Reed Smith Client Alerts

Key takeaways

  • Cyprus enacted its FDI Screening Law, requiring foreign investors to obtain pre-approval for investments of at least €2 million that result in the acquisition of at least 25% stake in “strategic” Cypriot entities, including, amongst many others, those active in the energy, transport, or health sectors
  • Subsequent investments that increase existing stakes to at least 25% or at least 50% also require filing, regardless of investment’s value, while non-notified deals remain vulnerable to call-in review for five years post-closing
  • Regime will apply as of 2 April 2026 - foreign investors interested in strategic sectors in Cyprus will need experienced legal counsel to guide them through both the Cypriot FDI regime and any other parallel merger control, FDI, or FSR filings

Background to Cypriot FDI regime

On 30 October 2025, the Cypriot Parliament enacted into law the Cypriot FDI Screening Law, establishing a formal regime for the screening of foreign direct investments (FDI) into key strategic sectors in Cyprus.
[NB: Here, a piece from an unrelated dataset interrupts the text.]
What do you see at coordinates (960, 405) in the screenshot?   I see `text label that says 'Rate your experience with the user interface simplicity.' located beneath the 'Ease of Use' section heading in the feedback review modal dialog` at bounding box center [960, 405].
This marks a decisive shift in Cypriot investment regulation, aligning the country with the prevailing approach across the EU to scrutinise foreign investments that may affect national security or public order.

Both the European Commission (EC) and many EU Member States have long recognised that, while FDI is critical to economic competitiveness, certain transactions can present security risks, particularly where they involve critical infrastructure, critical technologies, or sensitive supply chains. In response, most EU Member States established national screening mechanisms, complemented at the EU level by the EU FDI Screening Regulation, which set up a cooperation framework enabling the EC and Member States to exchange information and coordinate on transactions with potential EU-wide implications.

Cyprus historically resisted adopting such an FDI screening regime, reflecting its long-standing strategy of positioning itself as an open, investor-friendly, low-tax jurisdiction. Following Greece’s enactment into law of its own FDI screening regime in May 2025 (the new Greek FDI regime is now in full operation), Cyprus remained one of only two EU Member States without an FDI screening regime (alongside Croatia). The evolving geopolitical environment,1 coupled with sustained pressure from the EC, including through the EC’s recent proposal to revise and strengthen the EU FDI Screening Regulation by making FDI screening mandatory for all Member States, has compelled the Cypriot government to reconsider its position and recognise that the absence of FDI screening rules is no longer viable.

Against that backdrop, the Cypriot government put forward its draft FDI Screening Law on 3 July 2025 (see our previous analysis), which has now – with a few changes – been enacted into law, on 30 October 2025. The Cypriot FDI Screening Law introduces a mandatory, pre-closing screening mechanism for investments by non-EEA and non-Swiss investors into defined sensitive sectors, requiring governmental approval before completion where the transaction falls within scope.